Task
Write out the lines from the line with "Task: Select the Clone Stamp tool" up to and including the line with "Click the Data", swapping "checkbox" for "check box" and leaving the rest unchanged.

═════ Material provided ═════

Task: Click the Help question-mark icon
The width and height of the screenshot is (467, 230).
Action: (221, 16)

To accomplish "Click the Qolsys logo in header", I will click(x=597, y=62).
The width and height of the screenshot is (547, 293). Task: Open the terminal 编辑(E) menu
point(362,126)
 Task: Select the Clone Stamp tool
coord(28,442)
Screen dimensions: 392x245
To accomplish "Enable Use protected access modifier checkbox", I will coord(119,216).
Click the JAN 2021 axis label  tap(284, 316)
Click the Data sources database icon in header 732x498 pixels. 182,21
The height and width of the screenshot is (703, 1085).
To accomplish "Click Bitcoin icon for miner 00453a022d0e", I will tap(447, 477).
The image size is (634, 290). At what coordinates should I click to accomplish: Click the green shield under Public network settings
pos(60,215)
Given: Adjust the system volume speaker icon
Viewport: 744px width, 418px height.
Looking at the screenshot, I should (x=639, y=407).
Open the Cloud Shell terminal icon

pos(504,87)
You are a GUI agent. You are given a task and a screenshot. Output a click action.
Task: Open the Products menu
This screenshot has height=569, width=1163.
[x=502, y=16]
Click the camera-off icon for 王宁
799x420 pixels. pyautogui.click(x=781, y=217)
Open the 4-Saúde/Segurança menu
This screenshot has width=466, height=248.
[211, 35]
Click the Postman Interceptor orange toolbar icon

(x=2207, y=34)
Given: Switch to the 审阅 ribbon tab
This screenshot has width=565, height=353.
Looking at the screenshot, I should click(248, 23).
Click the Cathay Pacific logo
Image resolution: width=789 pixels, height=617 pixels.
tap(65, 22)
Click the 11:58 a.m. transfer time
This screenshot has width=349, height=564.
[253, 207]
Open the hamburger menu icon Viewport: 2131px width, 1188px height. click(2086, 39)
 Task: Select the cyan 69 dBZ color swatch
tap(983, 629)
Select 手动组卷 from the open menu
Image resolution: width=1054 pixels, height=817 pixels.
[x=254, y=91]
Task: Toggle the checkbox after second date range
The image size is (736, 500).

═════

Task response
 Task: Select the Clone Stamp tool
coord(28,442)
Screen dimensions: 392x245
To accomplish "Enable Use protected access modifier check box", I will coord(119,216).
Click the JAN 2021 axis label  tap(284, 316)
Click the Data sources database icon in header 732x498 pixels. 182,21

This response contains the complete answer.